Bestow this place on vs a little while.[14]
[Footnote 1: 1st Q.
O mother, if euer you did my deare father loue,
Forbeare the adulterous bed to night,
And win your selfe by little as you may,
In time it may be you wil lothe him quite:
And mother, but assist mee in reuenge,
And in his death your infamy shall die.
Queene. Hamlet, I vow by that maiesty,
That knowes our thoughts, and lookes into our hearts,
I will conceale, consent, and doe my best,
What stratagem soe're thou shalt deuise.]
[Footnote 2: The king had spoken of it both before and after the play:
Horatio might have heard of it and told Hamlet.]
[Footnote 3: 'My banishment will be laid to this deed of mine.']
[Footnote 4: —to rid his mother of it.]
[Footnote 5: It may cross him, as he says this, dragging the body out by one end of it, and toward the end of its history, that he is himself drawing toward an end along with Polonius.]
[Footnote 6: —and weeping. 182. See note 5, 183.]
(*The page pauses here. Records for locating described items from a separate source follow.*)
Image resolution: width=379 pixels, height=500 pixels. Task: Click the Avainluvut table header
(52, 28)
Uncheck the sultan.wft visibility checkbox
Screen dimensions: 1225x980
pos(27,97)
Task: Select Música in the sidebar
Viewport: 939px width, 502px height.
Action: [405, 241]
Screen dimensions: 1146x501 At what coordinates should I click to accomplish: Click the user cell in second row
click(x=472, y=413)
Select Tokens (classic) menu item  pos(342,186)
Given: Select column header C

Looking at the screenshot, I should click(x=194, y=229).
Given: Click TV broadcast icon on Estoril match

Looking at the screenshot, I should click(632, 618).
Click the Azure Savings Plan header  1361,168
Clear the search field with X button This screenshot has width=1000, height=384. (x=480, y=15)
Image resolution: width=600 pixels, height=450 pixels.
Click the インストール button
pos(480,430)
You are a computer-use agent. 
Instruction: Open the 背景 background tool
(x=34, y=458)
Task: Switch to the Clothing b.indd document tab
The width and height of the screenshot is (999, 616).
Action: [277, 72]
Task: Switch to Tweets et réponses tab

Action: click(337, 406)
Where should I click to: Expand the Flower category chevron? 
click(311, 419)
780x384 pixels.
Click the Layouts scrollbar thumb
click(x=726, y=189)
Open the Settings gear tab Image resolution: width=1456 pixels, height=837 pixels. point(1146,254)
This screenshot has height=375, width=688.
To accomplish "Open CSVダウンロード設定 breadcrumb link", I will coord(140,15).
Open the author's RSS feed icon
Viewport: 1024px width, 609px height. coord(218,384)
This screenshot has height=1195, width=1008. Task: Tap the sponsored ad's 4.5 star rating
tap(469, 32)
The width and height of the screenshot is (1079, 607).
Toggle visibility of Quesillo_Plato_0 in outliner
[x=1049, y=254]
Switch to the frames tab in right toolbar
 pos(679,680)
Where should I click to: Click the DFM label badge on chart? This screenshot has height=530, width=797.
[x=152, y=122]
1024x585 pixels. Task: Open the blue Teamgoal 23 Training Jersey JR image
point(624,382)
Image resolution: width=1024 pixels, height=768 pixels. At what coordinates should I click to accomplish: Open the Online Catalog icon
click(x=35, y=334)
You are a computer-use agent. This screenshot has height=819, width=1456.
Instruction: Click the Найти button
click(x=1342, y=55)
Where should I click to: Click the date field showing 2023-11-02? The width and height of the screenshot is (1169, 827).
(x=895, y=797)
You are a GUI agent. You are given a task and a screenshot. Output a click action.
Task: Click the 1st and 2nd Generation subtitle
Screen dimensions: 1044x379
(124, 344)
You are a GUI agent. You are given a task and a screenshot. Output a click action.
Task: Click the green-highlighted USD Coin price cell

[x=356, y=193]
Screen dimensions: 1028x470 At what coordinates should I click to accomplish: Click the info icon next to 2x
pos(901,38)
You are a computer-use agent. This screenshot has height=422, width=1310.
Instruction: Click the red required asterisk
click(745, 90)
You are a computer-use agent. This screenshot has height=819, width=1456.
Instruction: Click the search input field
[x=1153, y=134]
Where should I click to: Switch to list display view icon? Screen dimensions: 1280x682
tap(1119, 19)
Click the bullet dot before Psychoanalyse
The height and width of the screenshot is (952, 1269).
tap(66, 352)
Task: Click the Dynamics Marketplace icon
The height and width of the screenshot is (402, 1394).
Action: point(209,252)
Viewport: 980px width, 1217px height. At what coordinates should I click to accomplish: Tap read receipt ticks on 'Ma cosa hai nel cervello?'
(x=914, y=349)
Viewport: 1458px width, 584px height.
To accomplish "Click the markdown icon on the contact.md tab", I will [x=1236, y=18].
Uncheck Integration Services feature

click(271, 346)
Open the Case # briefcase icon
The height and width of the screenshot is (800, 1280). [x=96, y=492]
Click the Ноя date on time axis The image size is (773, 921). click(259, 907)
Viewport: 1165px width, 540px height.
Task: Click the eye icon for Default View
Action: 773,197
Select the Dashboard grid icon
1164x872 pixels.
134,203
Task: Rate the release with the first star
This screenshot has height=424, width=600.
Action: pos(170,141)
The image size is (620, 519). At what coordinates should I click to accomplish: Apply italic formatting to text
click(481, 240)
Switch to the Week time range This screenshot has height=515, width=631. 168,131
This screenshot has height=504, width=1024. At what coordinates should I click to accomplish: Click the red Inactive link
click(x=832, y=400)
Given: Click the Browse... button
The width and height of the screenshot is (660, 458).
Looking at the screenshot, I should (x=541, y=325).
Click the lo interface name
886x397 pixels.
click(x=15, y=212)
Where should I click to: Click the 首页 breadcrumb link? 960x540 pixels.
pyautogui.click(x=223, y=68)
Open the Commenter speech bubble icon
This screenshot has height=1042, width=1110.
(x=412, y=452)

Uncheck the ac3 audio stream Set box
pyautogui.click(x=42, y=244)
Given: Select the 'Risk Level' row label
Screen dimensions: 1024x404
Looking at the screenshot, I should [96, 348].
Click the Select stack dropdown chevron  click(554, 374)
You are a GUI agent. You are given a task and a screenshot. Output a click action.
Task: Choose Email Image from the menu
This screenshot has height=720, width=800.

[Footnote 7: Here, according to the editors, comes 'Act IV.' For this there is no authority, and the point of division seems to me very objectionable. The scene remains the same, as noted from Capell in Cam. Sh., and the entrance of the king follows immediately on the exit of Hamlet. He finds his wife greatly perturbed; she has not had time to compose herself.